Posted: Sat Mar 30, 2013 12:35 am
Post subject: Somedays it is just so bloody hard
It has been a rough couple days here. I am nervous abt upcoming IVF in mid April and everywhere I turn there are new babies or newly expecting mothers. I was in the store today and picked up prenatal vitamins and the cashier smiled sweetly and asked if they were for me. I said yes and she was beaming she told me she was pregnant too. I had to explain that I wasn't pregnant just trying. She than recommend OPKs to me and said that she got pregnant with her 1st baby after 1 1/2 month after ttc (that baby is now 6 months old) and that she was now pregnant with her 2nd child without even trying. She continues to tell me I had to try them bc she was sure they would help me get pregnant. I grinned, gave her the proper congratulations and left. She meant to help and she was really sweet but I felt like I had been suckered punched. Then a friend called to tell me that a friend of hers was going to stop by my house to pick something up that my friend had left here, anyways that friend of a friend is also pregnant with her 3rd child and her 2nd child is only 7 months old. My coworker also had a grandbaby this week. She is so cute. I have seen the baby twice now and have oohed and awed over tons of pictures. That was my coworkers six granchild from her daughter in law. I guess I am just struggling on why some of us have such a bloody time ttc while it comes easily to others. Just been one of those weeks that make me wonder why it is so hard for some of us.
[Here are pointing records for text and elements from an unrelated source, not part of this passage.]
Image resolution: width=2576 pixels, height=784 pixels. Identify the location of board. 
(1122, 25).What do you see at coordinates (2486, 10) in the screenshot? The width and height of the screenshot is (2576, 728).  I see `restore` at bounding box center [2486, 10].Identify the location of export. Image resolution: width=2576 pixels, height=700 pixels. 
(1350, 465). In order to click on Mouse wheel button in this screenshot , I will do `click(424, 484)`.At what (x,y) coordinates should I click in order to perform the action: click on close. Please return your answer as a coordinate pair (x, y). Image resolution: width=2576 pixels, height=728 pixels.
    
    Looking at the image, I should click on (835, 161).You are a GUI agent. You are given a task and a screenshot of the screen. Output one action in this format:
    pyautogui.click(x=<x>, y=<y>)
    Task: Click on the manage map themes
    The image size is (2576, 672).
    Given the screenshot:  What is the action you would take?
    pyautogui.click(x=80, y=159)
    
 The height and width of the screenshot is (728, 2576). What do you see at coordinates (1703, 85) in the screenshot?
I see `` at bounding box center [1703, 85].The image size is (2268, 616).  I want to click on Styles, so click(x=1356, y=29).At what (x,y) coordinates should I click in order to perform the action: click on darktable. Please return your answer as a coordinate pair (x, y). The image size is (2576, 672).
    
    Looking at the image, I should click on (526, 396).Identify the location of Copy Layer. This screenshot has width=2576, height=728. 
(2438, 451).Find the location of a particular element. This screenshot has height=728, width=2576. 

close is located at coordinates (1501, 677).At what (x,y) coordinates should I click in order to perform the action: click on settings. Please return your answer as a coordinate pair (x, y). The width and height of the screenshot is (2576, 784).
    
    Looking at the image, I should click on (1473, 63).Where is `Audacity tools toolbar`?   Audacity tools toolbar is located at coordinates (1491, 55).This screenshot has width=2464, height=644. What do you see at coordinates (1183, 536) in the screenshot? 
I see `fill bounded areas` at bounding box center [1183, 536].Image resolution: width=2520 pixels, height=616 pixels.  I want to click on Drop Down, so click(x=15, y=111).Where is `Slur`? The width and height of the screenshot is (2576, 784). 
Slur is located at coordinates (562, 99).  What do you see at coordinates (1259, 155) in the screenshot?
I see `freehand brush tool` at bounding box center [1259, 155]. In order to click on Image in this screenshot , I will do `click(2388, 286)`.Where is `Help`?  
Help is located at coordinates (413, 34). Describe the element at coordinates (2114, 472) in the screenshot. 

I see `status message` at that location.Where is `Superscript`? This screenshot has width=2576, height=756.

Posted: Sat Mar 30, 2013 10:27 pm
I know exactly how you feel, it is so hard isn't it, hon?
A while ago I posted on here something similar when I was feeling pretty down, and one of the replies I got was "Be happy, darling! Your miracle will come!"
I don't know who wrote it, but it cheered me up at the time, so I will repeat it to you...
Be happy darling, your miracle will come!
Enjoying the TTC ride!
Posted: Sun Mar 31, 2013 4:59 am
Thanks! I am feeling better now. I was just having a downer week! Sometimes I get so scared it will never happen other times I am sure that by the next year we will have a baby. Not sure what to blame it on so I will chalk it up to be hormones. They are so fun to blame!!